Statistical analysis

Antibody titers were log-transformed. The effect of vaccine formulations to antibody titers in response to either LdNH36-E-WT or LdNH36-dg2 was analyzed by one-way ANOVA followed by a Tukey multiple comparison test, and the differences of antibody titers to LdNH36-E-WT and LdNH36-dg2 were compared using pairwise t test. The analysis was performed using either R software (RStudio; Boston, MA) or SAS (SAS Institute; Cary, NC) with p value of 0.05. Data from negative control groups (microparticle-CpG, empty microparticle, and PBS) were excluded from data analysis (titers < 10³).
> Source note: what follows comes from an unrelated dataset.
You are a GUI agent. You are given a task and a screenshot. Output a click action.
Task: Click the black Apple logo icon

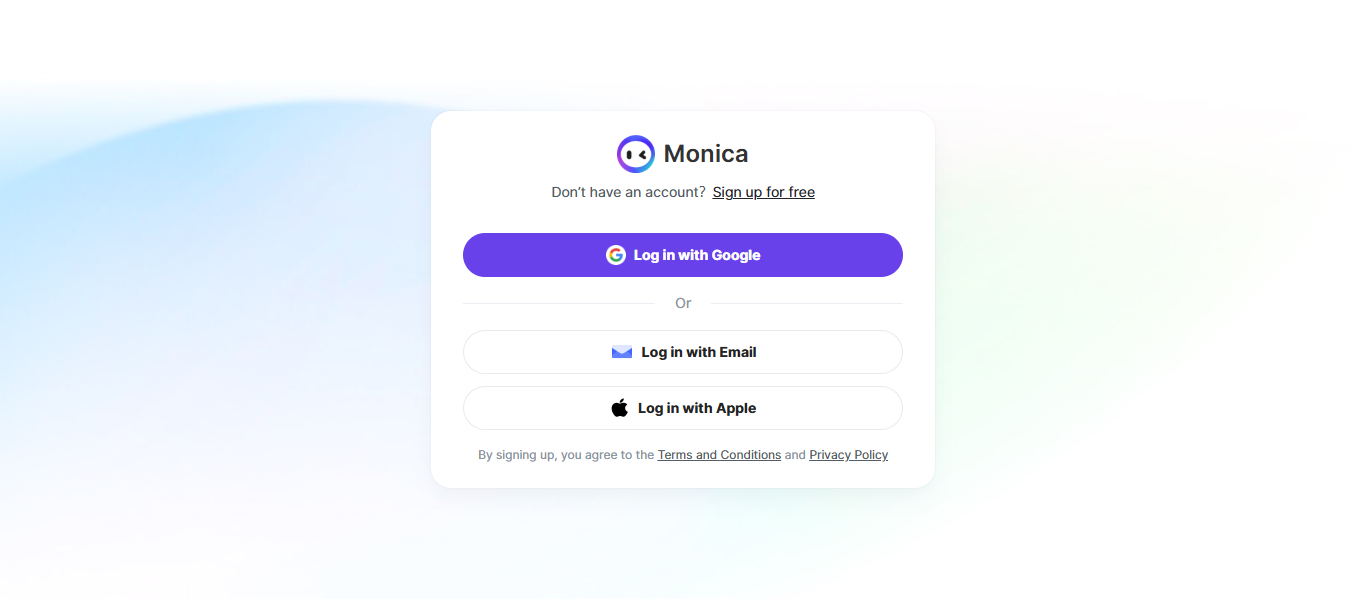click(x=620, y=408)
All data plotting was conducted using Prism software (GraphPad Software, Inc.).

Antibody inhibition assay

Nucleoside hydrolase activity was assayed at room temperature in 50 mM Tris-HCl pH 7.5. Using a 96 well format and Epoch microplate spectrophotometer (BioTek; Winooski, VT), the hydrolysis of inosine to hypoxanthine and ribose was determined by measuring absorbance changes at 280 nm.⁵⁰ An inosine standard curve was used to convert absorbance units to concentration units (1197 AU = 1000 µM). Total IgG was purified from mouse sera with Pierce Protein G UltraLink Resin (Thermo Fisher Scientific) and concentrated with Millipore Amicon 0.5 mL spin cartridges (10 kDa MWCO).

Disclosure of potential conflicts of interest

Several authors of this manuscript currently are involved in a program for the development of a leishmaniasis vaccine. There are no other conflicts of interest to disclose.

Acknowledgments

We thank our collaborators, Dr. Jesus G. Valenzuela and Dr. Shaden Kamhawi (National Institute of Allergy and Infectious Disease, Vector Molecular Biology Section, Laboratory of Malaria and Vector Research), for helpful discussions throughout this project. We are grateful to Dr. Kathryn Jones (BCM) for providing the anti-LdNH36 mouse polyclonal sera. Also, we would like to thank the Department of Pathology at Texas Children's Hospital for the use of their Electron Microscopy Core Facility.